Mijn moeder, mijn leven

Tekst en foto: Phaedra Klerkx

Als oudste dochter van mijn mama met een bipolaire stoornis heb ik altijd geprobeerd de boel draaiende te houden. Parentificatie is het mooie woord. Ik voelde mij verantwoordelijk; voor haar, voor mijn zusje, voor mijn vader. Ikzelf schoot er dikwijls bij in. Voor eten in huis, voor de ‘ rust’ in huis. Voor afspraken en verhuizen. Voor de alledaagse dingen. Voor alles om mij heen. Dit ging vanzelf. Ik had altijd de gedachte: “wie doet het als ik het niet doe.”

Ik werd hierdoor al op jonge leeftijd moe. Stil. Teruggetrokken, of zoals mijn moeder zegt: introvert.

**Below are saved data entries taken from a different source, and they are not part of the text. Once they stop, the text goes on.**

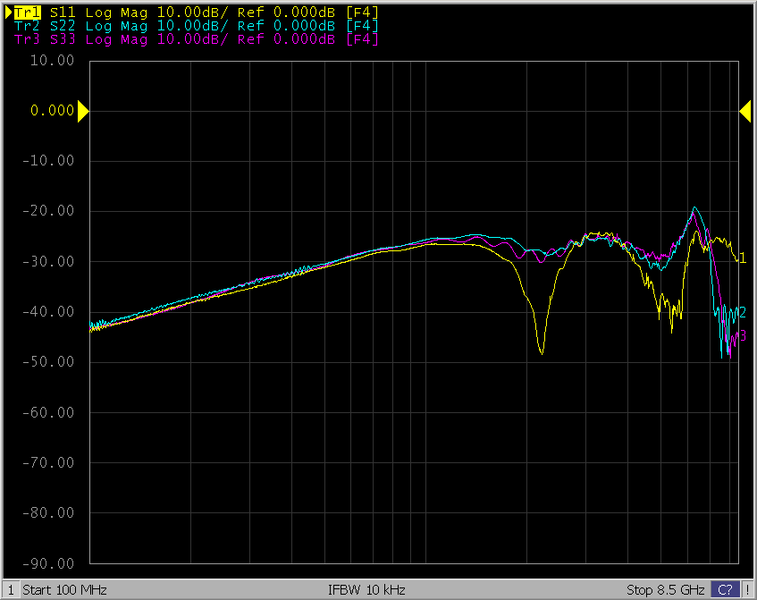757x600 pixels.
Task: Select the yellow trace 1 end marker
Action: coord(742,258)
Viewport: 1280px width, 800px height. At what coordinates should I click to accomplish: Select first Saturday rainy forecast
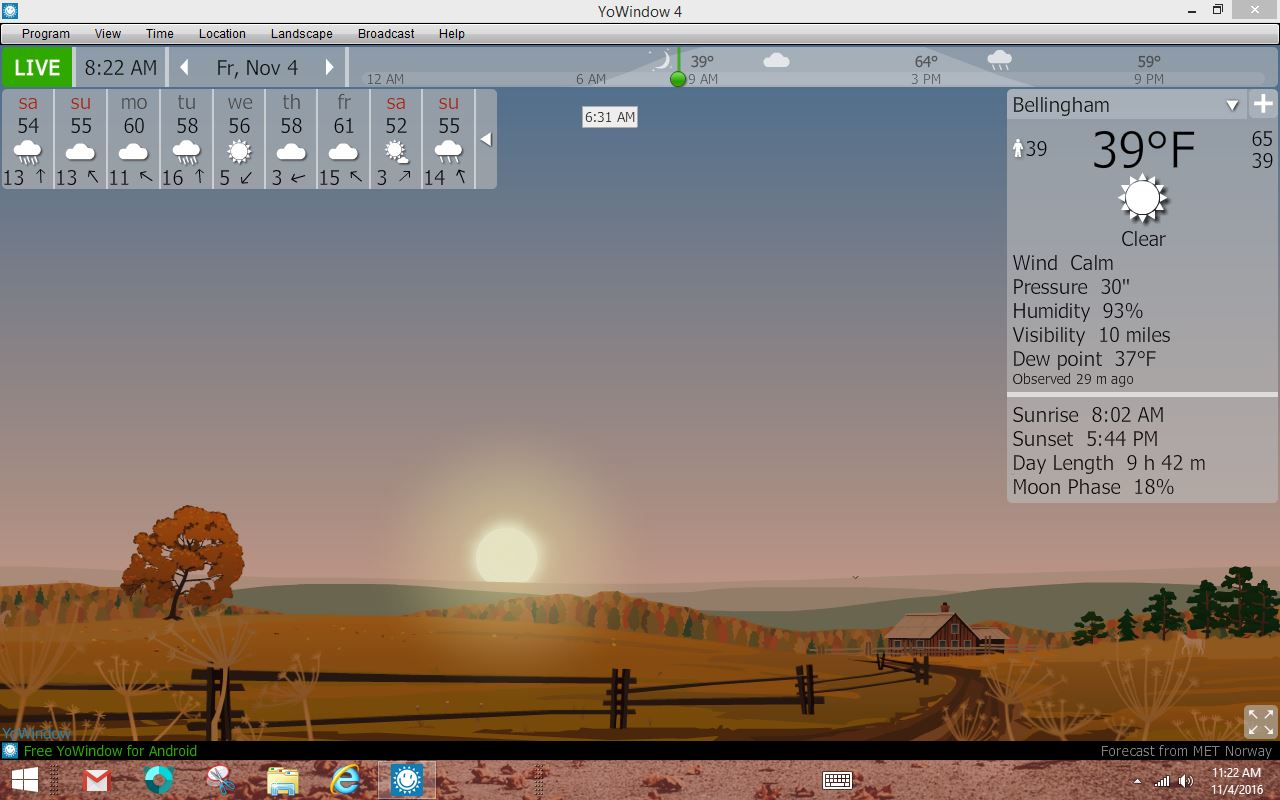tap(28, 139)
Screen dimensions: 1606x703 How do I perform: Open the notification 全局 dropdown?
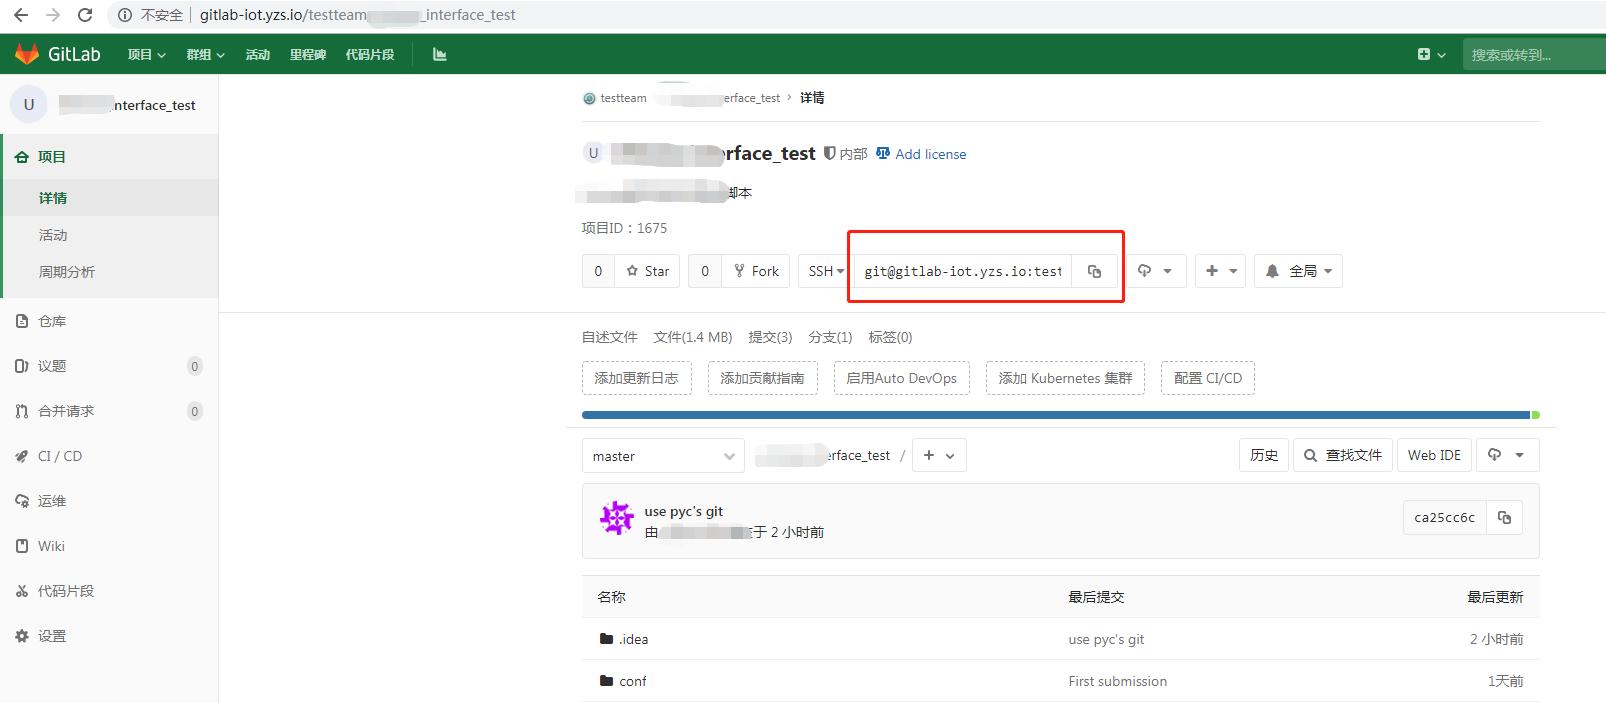(x=1298, y=271)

Ik heb pas geleden gelezen over ‘een dochter van’, het boek van Roos Schlikker ‘Moeder van glas’. Haar moeder had rapid-cycling. Ik kon veel herkennen, maar mijn mama heeft lange periodes. Weken lang ‘ druk’ om vervolgens in een diep gat te vallen. Ik was dan altijd erg bang dat ze niet meer zou willen. Dat is eigenlijk mijn grootste angst geweest, de reden om haar altijd het gevoel te geven en haar te laten zien dat ze niet alleen is. Als ik haar niet opzoek of bel ben ik zo ongerust.

Een psychiater noemde ons ooit ‘twee scheve torens van Pisa die tegen elkaar aanleunen’.

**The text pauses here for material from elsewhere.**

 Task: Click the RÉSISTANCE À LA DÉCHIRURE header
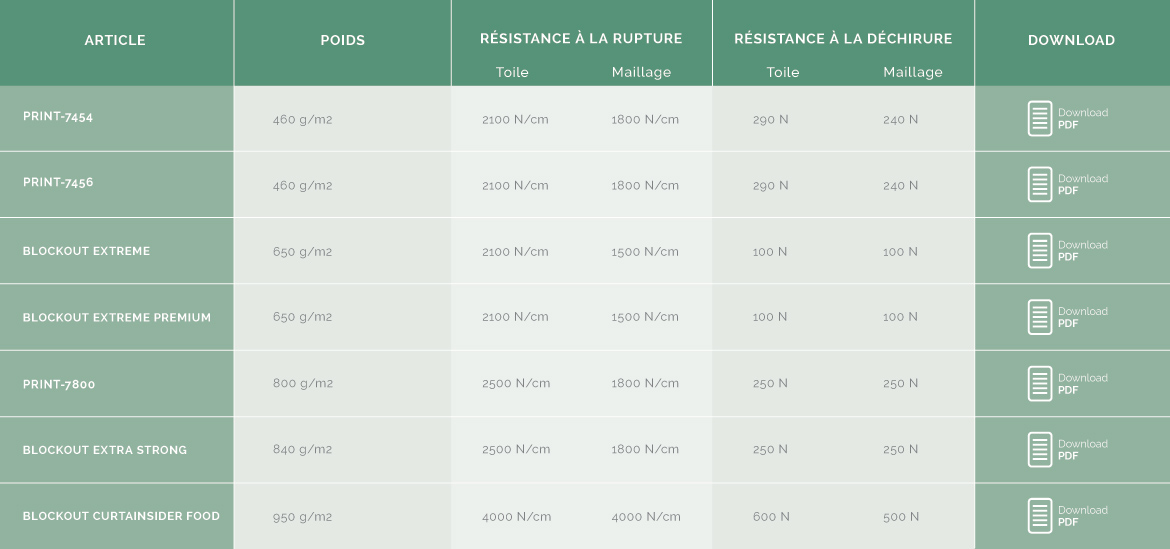pos(843,39)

De drukke periodes eindigden toen ik klein was vaak met een opname. Het liep dat in een paar weken zo uit de hand. Echt heel naar. Ik ga liever niet op de pijnlijke details in. Ik zag het altijd aan haar oogopslag. Ik heb het ook vaak uitgelegd als iemand die high is van cocaïne. Haar ogen leken wel 3x zo groot en strak gericht, vliegend van het een naar het ander, vol spanning. Ze ging dan ook altijd veel roken. “Daar gaan we weer”, dacht ik dan. En net of ze de stilte van de depressie wilde inhalen was het dan. Onophoudelijk praten, overleden mensen werden genoemd, kennissen en de kinderen ervan. Van de hak op de tak.

20190330_134217

Spulletjes. Ja, overal. Het verschuiven ervan deed mij altijd pijn op de een of andere manier. Dan lag de salontafel vol met van alles en nog wat. Zij pakte dan bijvoorbeeld de briefopener en legde die 5 cm naar links en zo verder. En het slaapritme was weg, nachtelijke drukte van computeren, gitaar spelen en liedjes luisteren Haar manische programma. Sommige liedjes haat ik daardoor.

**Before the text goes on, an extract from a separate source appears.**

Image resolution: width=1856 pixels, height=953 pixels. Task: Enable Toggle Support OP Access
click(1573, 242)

Soms kon ik er even niet meer tegen. Mijn moeder die mijn moeder niet was. Ik heb dan ook constant tegen mijzelf moeten zeggen: “laat haar gaan, ze kan er ook niets aan doen. Niet kattig doen, niet corrigeren”. Maar dat was wel zwaar. Verdriet maakt je ook vaak boos, dat weet ik wel! Een van de ergste dingen vond ik altijd ‘ de mensen’. Want als in zo’n periode met haar ergens naartoe ging, zie je ze kijken, zie je ze roddelen. Weer dat verdriet wat omslaat naar boosheid. “Kijk naar jezelf! Mijn moeder heeft een ziekte. Zij kan er niets aan doen!” Ik had het soms willen schreeuwen. Relativeren. Het magische woord… Toen ik dit eenmaal kon is mijn leven meer draagbaar geworden. Voor schut? Nee, hun probleem! Dit is mijn moeder en ik hou van haar. Hoe ze ook doet. Ik weet hoe ze is en een liever persoon ken ik niet. Te lief. Te goed voor de gemene wereld.

De tussenperiodes zijn voor mij heerlijk. Ik heb dan even mijn moeder terug. Ik voel mij dan ook echt haar dochter. Zij luistert dan ook echt naar mij, ze is er dan weer.

De depressieve periode is ‘ lekker rustig’. Dat zeg ik altijd tegen haar voor de grap want wij houden de humor erin. Er is dan niet veel meer van haar over. Slapen, slapen, zitten, slecht eten, niet bewegen. Jullie kennen dit wel. Als ze iets opknapt in die fase gaat ze gelukkig weer wat cryptogrammen of pokeren op de computer. We hebben dan echte gesprekken en ik kom wat meer tot rust.

Soms vraag ik me af hoe ik zou zijn geweest als ik een niet-bipolaire-mama had gehad. Maar weet je wat. Ik heb hier zoveel van geleerd en wij hebben zo’n sterke band met elkaar. Gelukkig heb ik haar. Ik zou niet zonder haar willen. Met alles erbij.